Display device 206 may be any known display technology, including but not limited to display devices using Liquid Crystal Display (LCD) or Light Emitting Diode (LED) technology. Processor(s) 202 may use any known processor technology, including but not limited to graphics processors and multi-core processors. Input device 204 may be any known input device technology, including but not limited to a keyboard (including a virtual keyboard), mouse, track ball, and touch-sensitive pad or display. Bus 212 may be any known internal or external bus technology, including but not limited to ISA, EISA, PCI, PCI Express, NuBus, USB, Serial ATA or FireWire. Computer-readable medium 210 may be any medium that participates in providing instructions to processor(s) 202 for execution, including without limitation, non-volatile storage media (e.g., optical disks, magnetic disks, flash drives, etc.), or volatile media (e.g., SDRAM, ROM, etc.).

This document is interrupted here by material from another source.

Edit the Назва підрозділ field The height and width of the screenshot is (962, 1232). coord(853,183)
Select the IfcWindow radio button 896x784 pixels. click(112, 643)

Computer-readable medium 210 may include various instructions 214 for implementing an operating system (e.g., Mac OS®, Windows®, Linux). The operating system may be multi-user, multiprocessing, multitasking, multithreading, real-time, and the like. The operating system may perform basic tasks, including but not limited to: recognizing input from the input device 204; sending output to the display device 206; keeping track of files and directories on the computer-readable medium 210; controlling peripheral devices (e.g., disk drives, printers, etc.) which can be controlled directly or through an I/O controller; and managing traffic on the bus 212. Network communications instructions 216 may establish and maintain network connections (e.g., software for implementing communication protocols, such as TCP/IP, HTTP, Ethernet, telephony, etc.).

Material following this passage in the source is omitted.